Design a Chat App (WhatsApp / Messenger) medium
The prompt
Two users exchange messages in real time: 1:1 chat, delivery within a second, message history preserved, and the sender sees sent/delivered/read receipts. The defining challenge is server-initiated, real-time delivery — the server must push to the recipient, not wait to be polled.
Requirements
- Functional: send/receive 1:1 messages in real time; persist history; show online presence and delivery/read receipts.
- Non-functional: low latency (sub-second delivery), reliable (no lost messages, even if the recipient is offline), ordered (messages appear in send order within a conversation).
Estimation
500 M DAU, ~40 messages each/day → 20 B messages/day ≈ 230k/s (peak higher). Each message is small (~100s of bytes). The harder number is concurrent connections: hundreds of millions of users hold a persistent connection — that’s the real scaling pressure, not raw QPS.
The core decision: how does the server push to the client?
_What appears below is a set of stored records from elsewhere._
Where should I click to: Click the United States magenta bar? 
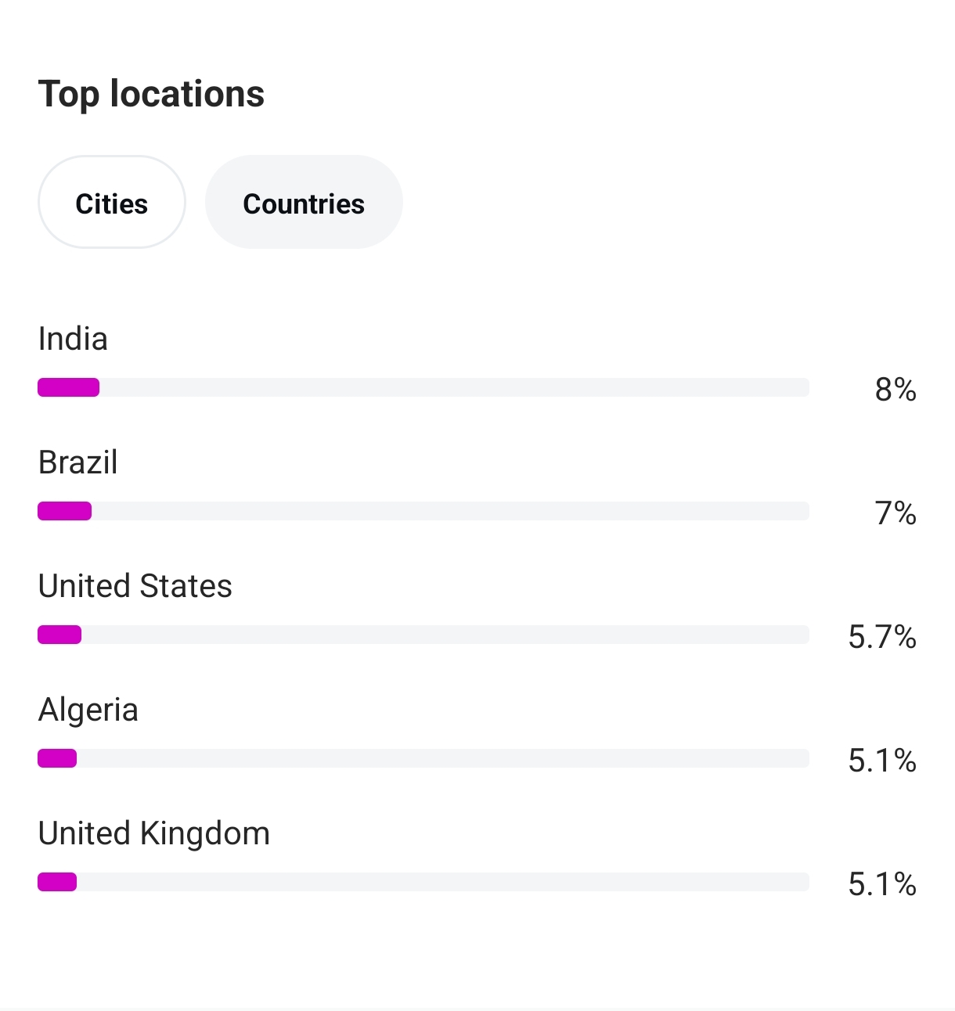click(x=59, y=635)
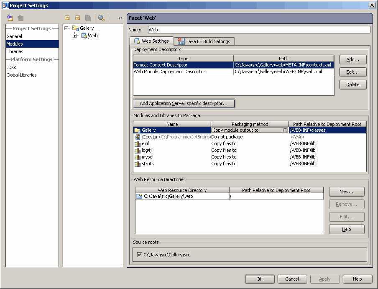Screen dimensions: 378x289
Task: Copy the selected module via copy icon
Action: [88, 18]
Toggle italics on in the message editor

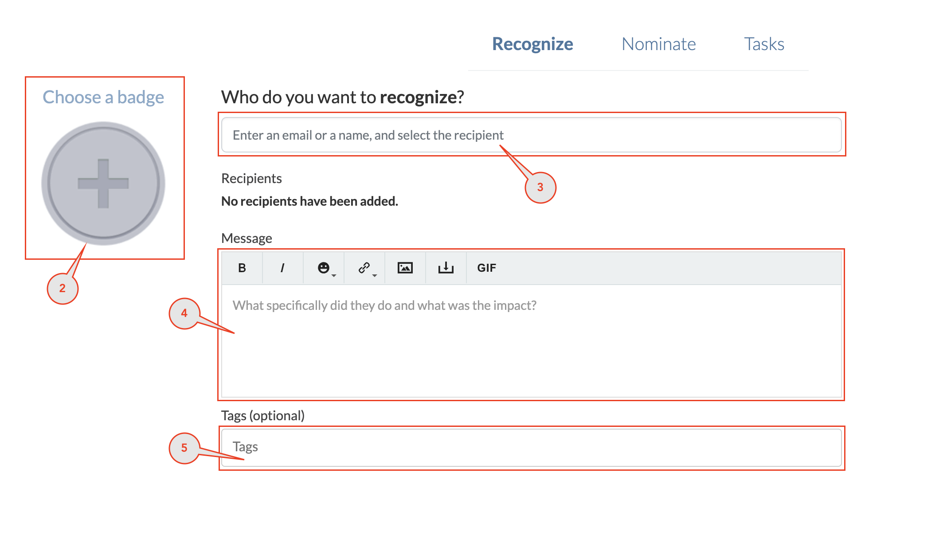coord(282,267)
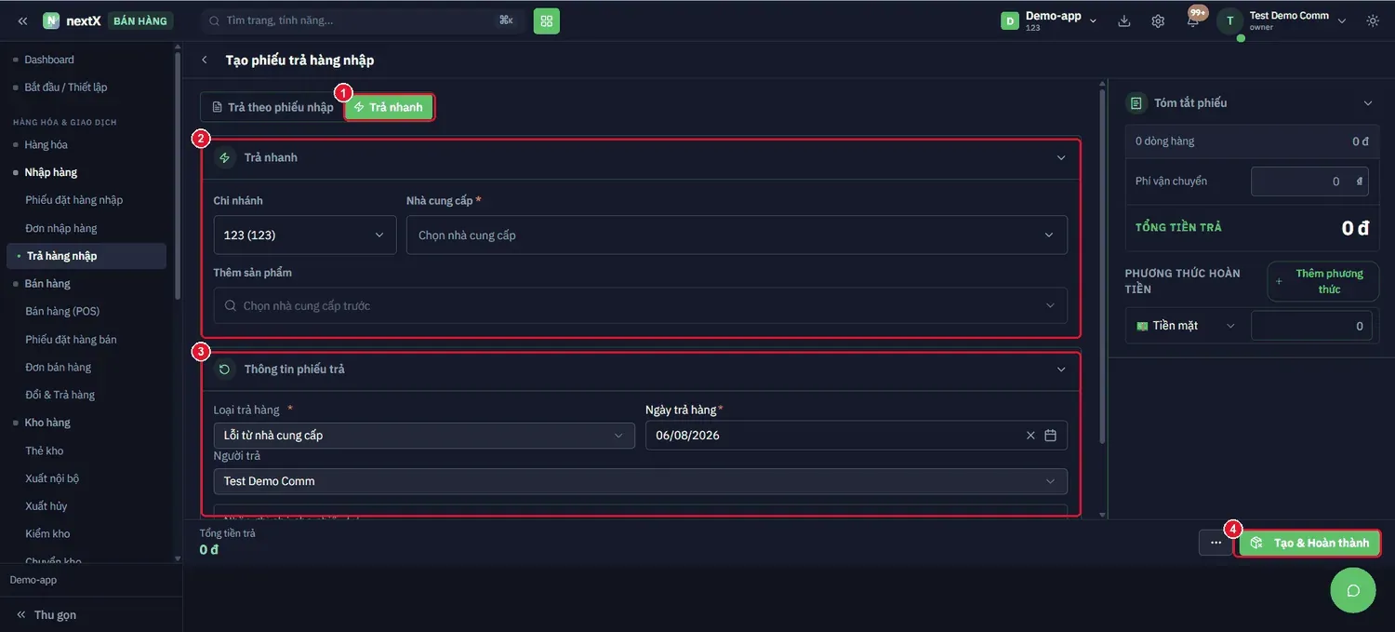This screenshot has width=1395, height=632.
Task: Open Đơn nhập hàng in sidebar
Action: [61, 228]
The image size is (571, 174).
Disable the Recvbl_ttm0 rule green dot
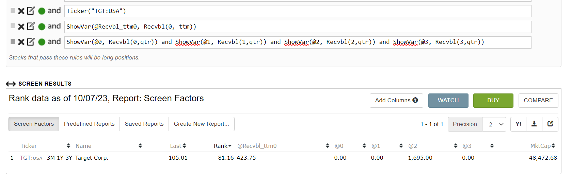point(42,27)
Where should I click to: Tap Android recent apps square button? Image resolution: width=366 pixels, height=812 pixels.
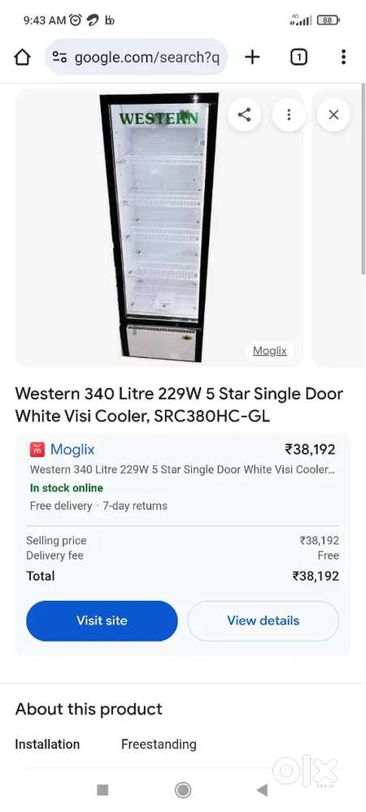tap(102, 790)
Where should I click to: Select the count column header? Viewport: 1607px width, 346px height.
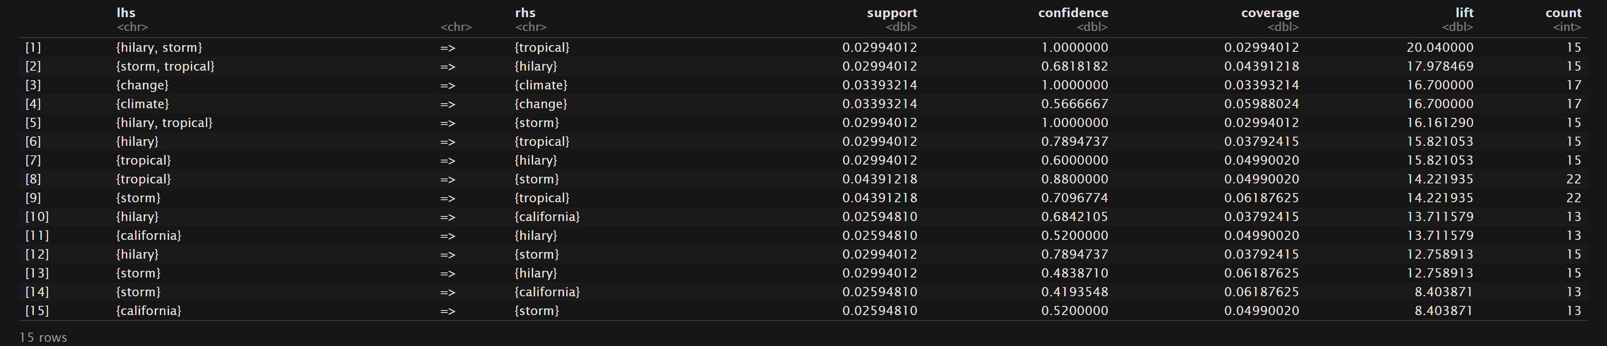pyautogui.click(x=1563, y=12)
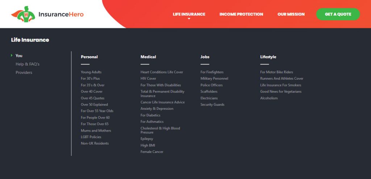
Task: Open the Life Insurance menu item
Action: pyautogui.click(x=189, y=14)
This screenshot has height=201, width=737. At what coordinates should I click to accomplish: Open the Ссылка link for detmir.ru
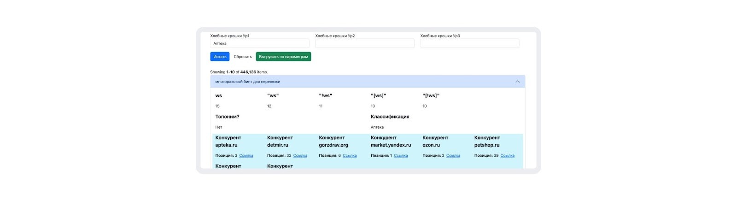pos(300,156)
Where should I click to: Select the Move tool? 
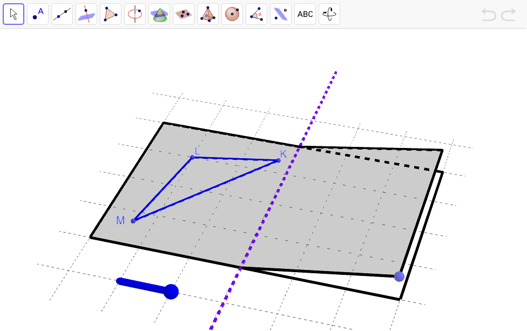pos(13,14)
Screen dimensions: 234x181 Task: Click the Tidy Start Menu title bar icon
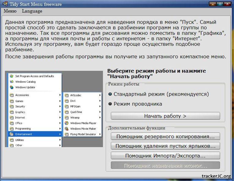(5, 4)
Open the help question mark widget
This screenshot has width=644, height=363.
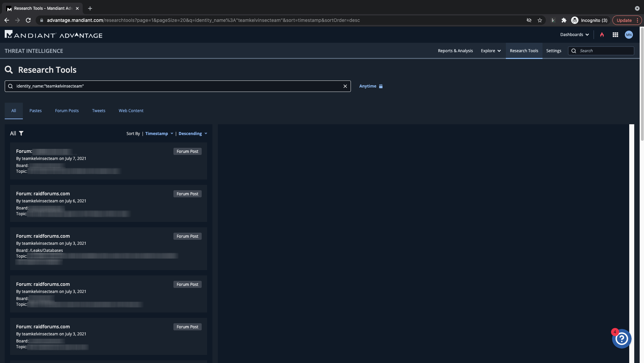click(x=621, y=339)
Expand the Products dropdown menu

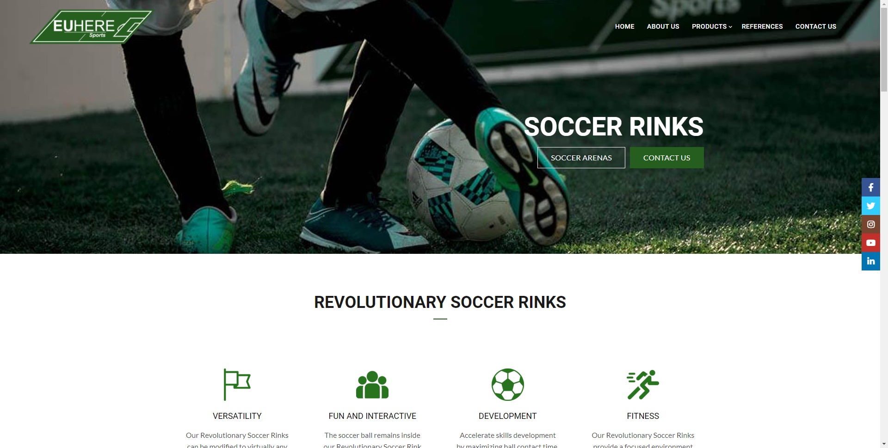pos(712,26)
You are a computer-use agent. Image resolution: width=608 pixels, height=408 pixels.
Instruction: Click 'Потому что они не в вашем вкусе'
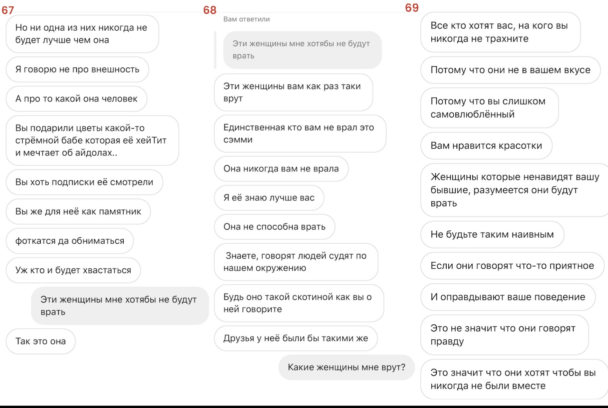coord(510,70)
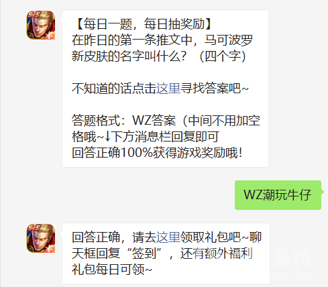The width and height of the screenshot is (328, 287).
Task: Select the green WZ潮玩牛仔 sent message
Action: (278, 195)
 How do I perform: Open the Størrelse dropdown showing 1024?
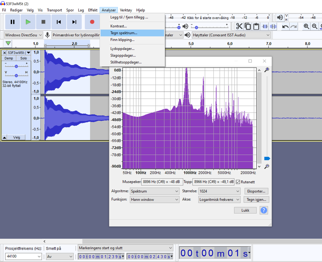(219, 191)
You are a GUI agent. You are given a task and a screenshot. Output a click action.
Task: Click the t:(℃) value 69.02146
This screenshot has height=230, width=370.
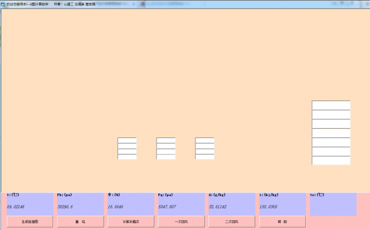point(15,207)
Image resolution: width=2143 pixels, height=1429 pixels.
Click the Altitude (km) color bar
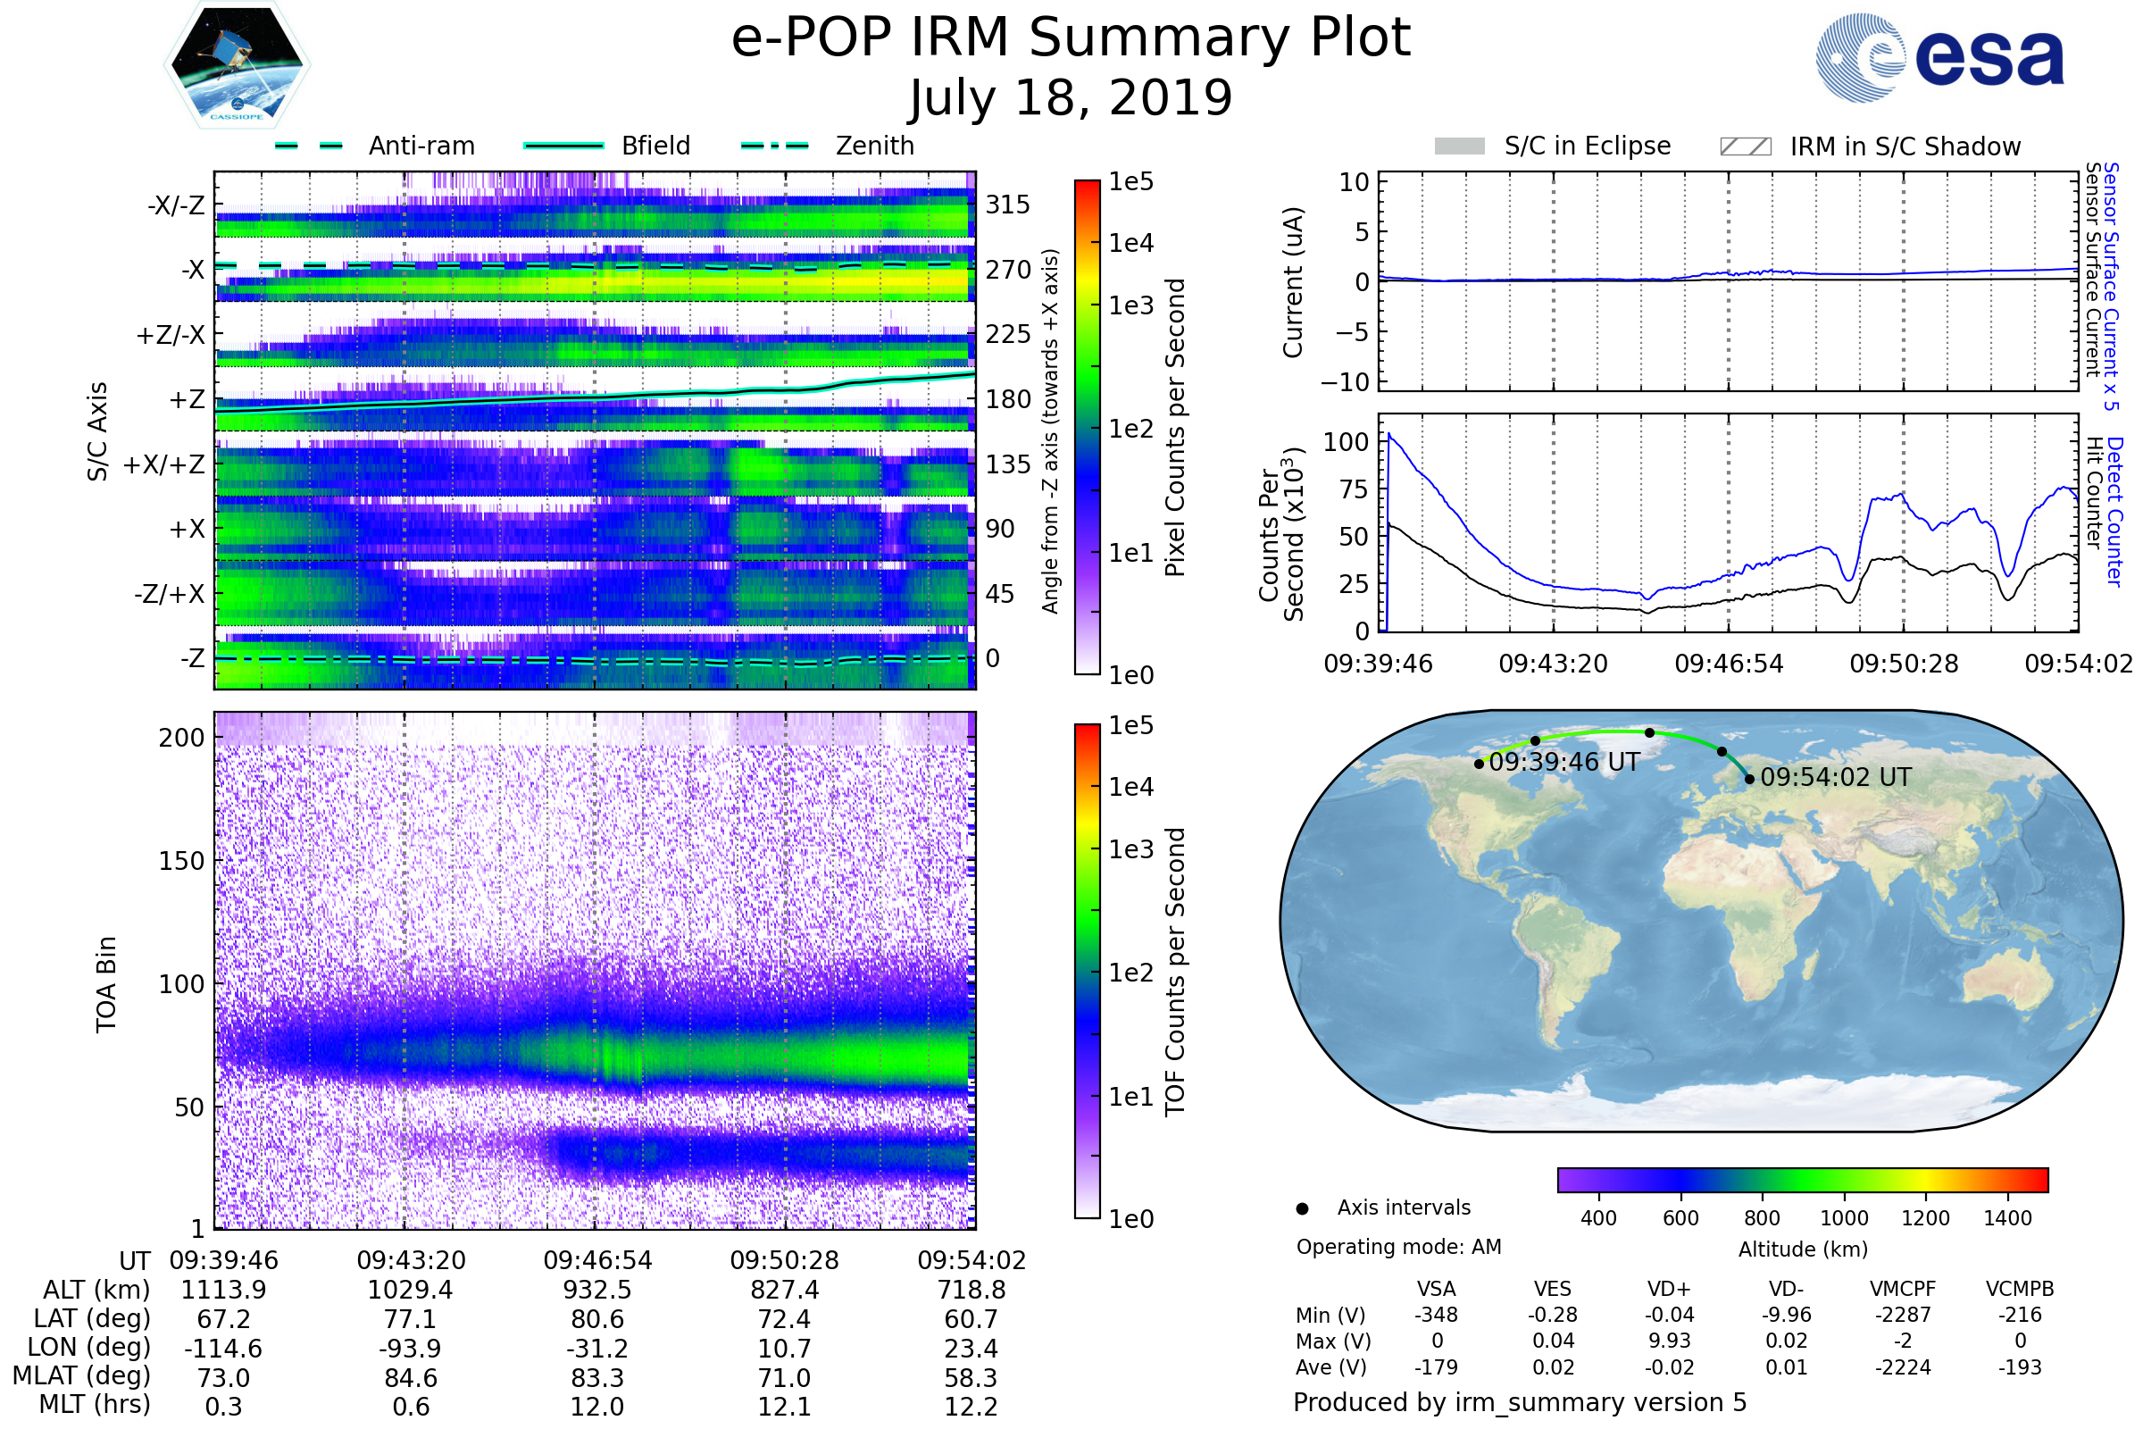[1802, 1179]
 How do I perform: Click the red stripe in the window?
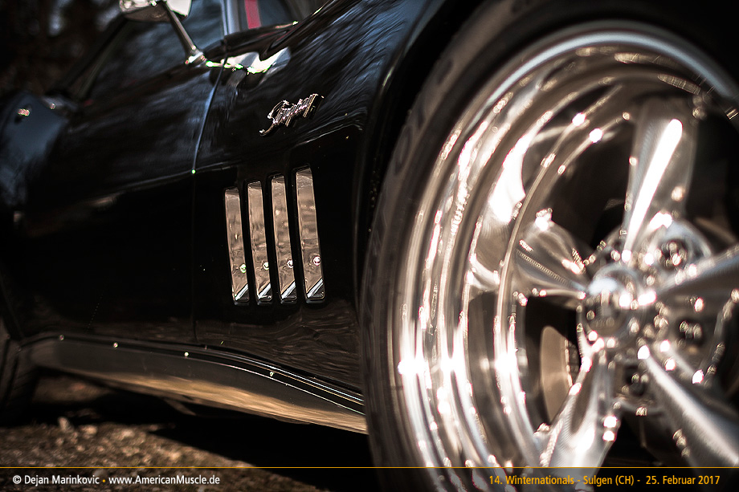255,12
| Approach | How | Verdict |
|---|---|---|
| Short polling | client asks “anything new?” every few seconds | wasteful, laggy — most polls return nothing |
| Long polling | request hangs open until there’s data or timeout | better, but reconnect churn |
| WebSocket | one persistent, bidirectional TCP connection | the answer — server pushes instantly over an open socket |
WebSockets are the heart of any chat design. Unlike HTTP request/response, a WebSocket is a long-lived, two-way pipe: once open, the server can push a message to the client the instant it arrives, with no polling. The cost is stateful connections — each gateway server holds many open sockets and must remember which user is connected to which server, which is the central scaling problem below.
High-level design
Sending a message:
- User A sends over their WebSocket to Gateway 1 → Message Service.
- Message Service persists it (history + the “delivered later” guarantee).
- It looks up B in the session registry: which gateway holds B’s socket?
- If B is online → route to B’s gateway → push over B’s socket. If B is offline → store as undelivered and fire a push notification; deliver when B reconnects.
Deep dives
- The session registry is the key scaling piece: with sockets spread across thousands of gateways, you need a fast
user_id → gatewaymap (Redis) so a message can find its recipient’s connection. This decouples “who’s connected where” from the message logic. - Ordering: attach a per-conversation sequence number or timestamp so the client can order/dedupe. Within one conversation, route through a consistent partition to preserve order.
- Delivery guarantees & receipts: the persist-then-deliver flow gives at-least-once delivery; the client ACKs receipt (→ “delivered”), and a read event flows back as another small message (→ “read”). Messages must be idempotent (dedupe by message ID) since a client may retry.
- Group chat is the natural extension: fan the message out to every member’s gateway (small groups → push to each; this is the news-feed fan-out pattern again).
Persist before you deliver. If you push to the recipient but crash before saving, an offline or reconnecting user loses the message forever. Writing to durable storage first (then delivering) is what lets you guarantee “no message is ever lost,” which is non-negotiable for a messaging product.
Analysis
- Delivery latency: sub-second when both online (one persist + one socket push).
- Connection load: the dominant cost — millions of concurrent WebSockets across a gateway fleet, tracked in the session registry.
Same skin
- Live notifications, multiplayer game state, collaborative editing, stock tickers — all are “server pushes to many connected clients in real time” → WebSockets + a session registry.
- The offline-queue + push-notification path is exactly the notification service.
- Group fan-out reuses the news feed push model.